Título: Políticos são contra voto facultativo porque ele quebra reserva de mercado
Autor: Manzano Filho, Gabriel
Fonte: O Estado de São Paulo, 04/04/2010, Nacional, p. A10

Entrevista , Dora Kramer

colunista

Em 1987, a jornalista Dora Kramer transferiu-se do Rio de Janeiro para Brasília, onde acompanhou os principais acontecimentos da vida nacional, a começar pela Assembleia Constituinte, em 1988.

Nesta entrevista, Dora lamenta que a política não tenha acompanhado os avanços ocorridos em diversos setores do País. Para ela, uma mudança radical só vai acontecer se o Poder Executivo se empenhar em apresentar um projeto que mobilize a sociedade. O centro dessa proposta, diz Dora, deve ser o voto facultativo.

O que houve de melhor e de pior, nos últimos 25 anos, na política brasileira?

O que teve de melhor, claro, foi a redemocratização. De pior foi que a política não se modernizou. A economia se abriu, a sociedade avançou, ficou mais exigente, mas a política continua sendo feita de uma maneira completamente antiga.

Nesse período pós-redemocratização, que episódio ou experiência não deveria se repetir jamais e o que deveria ser seguido?

Independência do Congresso é o tipo de comportamento que deve ser repetido. Aquele comportamento que teve o Congresso no impeachment do Collor, de não se dobrar ao Executivo.
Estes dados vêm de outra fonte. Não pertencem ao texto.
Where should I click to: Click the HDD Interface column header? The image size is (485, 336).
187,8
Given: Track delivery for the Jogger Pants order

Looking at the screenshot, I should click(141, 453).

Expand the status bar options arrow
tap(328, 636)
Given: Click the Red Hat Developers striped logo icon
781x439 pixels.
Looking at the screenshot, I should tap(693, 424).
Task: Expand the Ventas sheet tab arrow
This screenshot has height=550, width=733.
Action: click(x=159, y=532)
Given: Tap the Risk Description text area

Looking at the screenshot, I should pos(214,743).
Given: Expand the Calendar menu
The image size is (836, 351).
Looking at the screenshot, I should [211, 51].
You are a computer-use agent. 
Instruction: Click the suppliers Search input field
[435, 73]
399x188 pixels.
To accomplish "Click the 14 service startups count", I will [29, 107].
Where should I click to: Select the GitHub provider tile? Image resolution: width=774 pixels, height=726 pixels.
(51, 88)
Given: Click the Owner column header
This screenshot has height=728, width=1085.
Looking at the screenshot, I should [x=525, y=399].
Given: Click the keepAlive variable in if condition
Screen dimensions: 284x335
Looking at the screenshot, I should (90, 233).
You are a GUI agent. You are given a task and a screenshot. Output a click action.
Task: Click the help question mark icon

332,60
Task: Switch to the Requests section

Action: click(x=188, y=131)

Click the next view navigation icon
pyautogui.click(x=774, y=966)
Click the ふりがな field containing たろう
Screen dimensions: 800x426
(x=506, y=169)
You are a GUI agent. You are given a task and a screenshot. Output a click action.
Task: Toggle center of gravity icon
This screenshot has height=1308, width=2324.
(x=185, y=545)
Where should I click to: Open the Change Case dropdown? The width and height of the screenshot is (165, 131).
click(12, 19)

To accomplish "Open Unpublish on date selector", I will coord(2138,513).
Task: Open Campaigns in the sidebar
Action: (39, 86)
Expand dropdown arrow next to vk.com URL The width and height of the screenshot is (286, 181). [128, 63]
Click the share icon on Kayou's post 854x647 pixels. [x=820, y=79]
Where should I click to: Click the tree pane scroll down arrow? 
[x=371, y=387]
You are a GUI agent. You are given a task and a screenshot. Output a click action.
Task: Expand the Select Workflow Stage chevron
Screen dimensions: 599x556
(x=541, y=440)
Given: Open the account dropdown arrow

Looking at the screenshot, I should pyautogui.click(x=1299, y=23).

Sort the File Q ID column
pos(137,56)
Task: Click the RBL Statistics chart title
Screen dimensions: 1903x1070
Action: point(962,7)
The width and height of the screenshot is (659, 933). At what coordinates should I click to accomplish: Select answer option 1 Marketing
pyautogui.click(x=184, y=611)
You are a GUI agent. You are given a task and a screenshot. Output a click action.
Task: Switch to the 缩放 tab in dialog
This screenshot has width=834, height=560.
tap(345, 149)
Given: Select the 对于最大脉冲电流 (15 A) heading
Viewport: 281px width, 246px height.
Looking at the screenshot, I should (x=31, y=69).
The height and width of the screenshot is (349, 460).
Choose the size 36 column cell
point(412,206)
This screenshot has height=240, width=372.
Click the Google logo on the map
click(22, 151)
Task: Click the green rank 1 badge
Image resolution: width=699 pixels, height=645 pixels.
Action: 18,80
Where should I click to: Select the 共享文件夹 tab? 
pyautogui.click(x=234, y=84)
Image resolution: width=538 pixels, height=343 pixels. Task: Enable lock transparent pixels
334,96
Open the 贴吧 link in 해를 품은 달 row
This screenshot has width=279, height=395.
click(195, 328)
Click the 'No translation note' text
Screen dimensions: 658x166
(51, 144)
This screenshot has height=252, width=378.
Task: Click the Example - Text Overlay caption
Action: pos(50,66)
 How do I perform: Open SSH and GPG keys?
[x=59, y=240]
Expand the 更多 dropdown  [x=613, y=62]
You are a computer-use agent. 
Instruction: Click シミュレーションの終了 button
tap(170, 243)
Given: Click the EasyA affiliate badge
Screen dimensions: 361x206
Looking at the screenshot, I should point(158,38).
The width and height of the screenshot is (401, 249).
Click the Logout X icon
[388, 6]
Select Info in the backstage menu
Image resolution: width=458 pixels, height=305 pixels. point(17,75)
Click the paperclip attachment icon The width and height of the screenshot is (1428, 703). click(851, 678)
Episódios de submissão do Congresso não deveriam acontecer. O Executivo usa sua força para submeter o Legislativo. Essa relação fere o cerne da República, que é o equilíbrio entre Poderes. É usual se atribuir a responsabilidade às medidas provisórias, como se materializassem a supremacia do Executivo sobre o Legislativo. A medida provisória é um instrumento que o Executivo usa de maneira inadequada porque o Legislativo não exerce a prerrogativa que tem de limitar esse uso. É tudo distorcido. Os partidos inexistem, as relações são pessoais, não orgânicas. Isso vem piorando. O eleitor, que deveria ser o protagonista, continua a ser coadjuvante.

Reforma política é solução ou uma desculpa para não haver mudança?

É uma conversa que não sai do papel. O Congresso não quer mudanças. É óbvio que se precisa reformular o sistema político partidário eleitoral. O Brasil é um dos poucos países que têm voto obrigatório, voto proporcional, nosso sistema eleitoral é completamente antiquado, deformado. Não sei se é ingênuo, idealista e irrealista da minha parte, mas só vejo uma maneira de fazer uma reforma que atenda o interesse do eleitor. Como a gente tem o presidencialismo forte, imperial, o jeito seria ter um presidente ou uma presidente que, no início do mandato, faça uma proposta referida no interesse do eleitor. Um Executivo que tenha força política e diga "acabou a brincadeira, vamos fazer". E venha com a força da sociedade. Tem que ter uma proposta que mobilize as pessoas.

Que proposta envolveria a sociedade?

Voto facultativo. Não é com conversinha de voto distrital. Ninguém nem entende o que é voto distrital. Tem que ser uma questão de impacto. Se jogar uma bandeira, você envolve a sociedade. Mas a maioria dos políticos é contra voto facultativo, porque ele quebra reserva de mercado. E grande parte da sociedade tem uma ideia de que as pessoas não estão educadas para votar. E eu pergunto: quando é mesmo que vão estar educadas? Em 2023? Não sei que história é essa de que só as elites vão votar. Os partidos vão ter que ralar para fazer as pessoas votarem.